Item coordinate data
►

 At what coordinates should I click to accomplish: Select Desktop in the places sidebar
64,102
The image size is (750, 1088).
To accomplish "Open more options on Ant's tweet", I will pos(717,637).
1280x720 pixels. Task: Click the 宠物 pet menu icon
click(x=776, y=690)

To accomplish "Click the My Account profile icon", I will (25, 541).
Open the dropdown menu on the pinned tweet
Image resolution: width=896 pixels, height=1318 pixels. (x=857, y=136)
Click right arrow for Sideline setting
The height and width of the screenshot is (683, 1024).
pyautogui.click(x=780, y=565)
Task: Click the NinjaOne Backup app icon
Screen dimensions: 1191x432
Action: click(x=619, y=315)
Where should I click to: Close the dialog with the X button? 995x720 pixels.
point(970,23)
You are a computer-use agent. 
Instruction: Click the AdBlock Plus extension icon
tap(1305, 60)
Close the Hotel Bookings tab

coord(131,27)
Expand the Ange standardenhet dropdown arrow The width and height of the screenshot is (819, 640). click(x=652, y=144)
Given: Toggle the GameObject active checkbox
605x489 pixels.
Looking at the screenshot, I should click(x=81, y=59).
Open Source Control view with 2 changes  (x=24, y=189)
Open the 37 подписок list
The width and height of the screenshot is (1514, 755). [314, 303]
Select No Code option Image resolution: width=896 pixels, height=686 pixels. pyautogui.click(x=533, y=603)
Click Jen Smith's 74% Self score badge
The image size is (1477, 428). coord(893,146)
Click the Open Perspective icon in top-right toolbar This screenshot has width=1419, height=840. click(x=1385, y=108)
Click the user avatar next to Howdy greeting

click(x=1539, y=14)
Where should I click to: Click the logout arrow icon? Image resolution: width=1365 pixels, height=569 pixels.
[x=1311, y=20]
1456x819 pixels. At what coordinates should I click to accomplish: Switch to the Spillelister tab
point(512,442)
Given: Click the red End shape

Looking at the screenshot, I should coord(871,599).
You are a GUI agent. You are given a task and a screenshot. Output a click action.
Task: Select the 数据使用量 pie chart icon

◄

- Stated task: Quote all of the records above verbatim, line by line.

- Solution to the exercise:
 At what coordinates should I click to accomplish: Select Desktop in the places sidebar
64,102
The image size is (750, 1088).
To accomplish "Open more options on Ant's tweet", I will pos(717,637).
1280x720 pixels. Task: Click the 宠物 pet menu icon
click(x=776, y=690)

To accomplish "Click the My Account profile icon", I will (25, 541).
Open the dropdown menu on the pinned tweet
Image resolution: width=896 pixels, height=1318 pixels. (x=857, y=136)
Click right arrow for Sideline setting
The height and width of the screenshot is (683, 1024).
pyautogui.click(x=780, y=565)
Task: Click the NinjaOne Backup app icon
Screen dimensions: 1191x432
Action: click(x=619, y=315)
Where should I click to: Close the dialog with the X button? 995x720 pixels.
point(970,23)
You are a computer-use agent. 
Instruction: Click the AdBlock Plus extension icon
tap(1305, 60)
Close the Hotel Bookings tab

coord(131,27)
Expand the Ange standardenhet dropdown arrow The width and height of the screenshot is (819, 640). click(x=652, y=144)
Given: Toggle the GameObject active checkbox
605x489 pixels.
Looking at the screenshot, I should click(x=81, y=59).
Open Source Control view with 2 changes  (x=24, y=189)
Open the 37 подписок list
The width and height of the screenshot is (1514, 755). [314, 303]
Select No Code option Image resolution: width=896 pixels, height=686 pixels. pyautogui.click(x=533, y=603)
Click Jen Smith's 74% Self score badge
The image size is (1477, 428). coord(893,146)
Click the Open Perspective icon in top-right toolbar This screenshot has width=1419, height=840. click(x=1385, y=108)
Click the user avatar next to Howdy greeting

click(x=1539, y=14)
Where should I click to: Click the logout arrow icon? Image resolution: width=1365 pixels, height=569 pixels.
[x=1311, y=20]
1456x819 pixels. At what coordinates should I click to accomplish: Switch to the Spillelister tab
point(512,442)
Given: Click the red End shape

Looking at the screenshot, I should coord(871,599).
You are a GUI agent. You are given a task and a screenshot. Output a click action.
Task: Select the 数据使用量 pie chart icon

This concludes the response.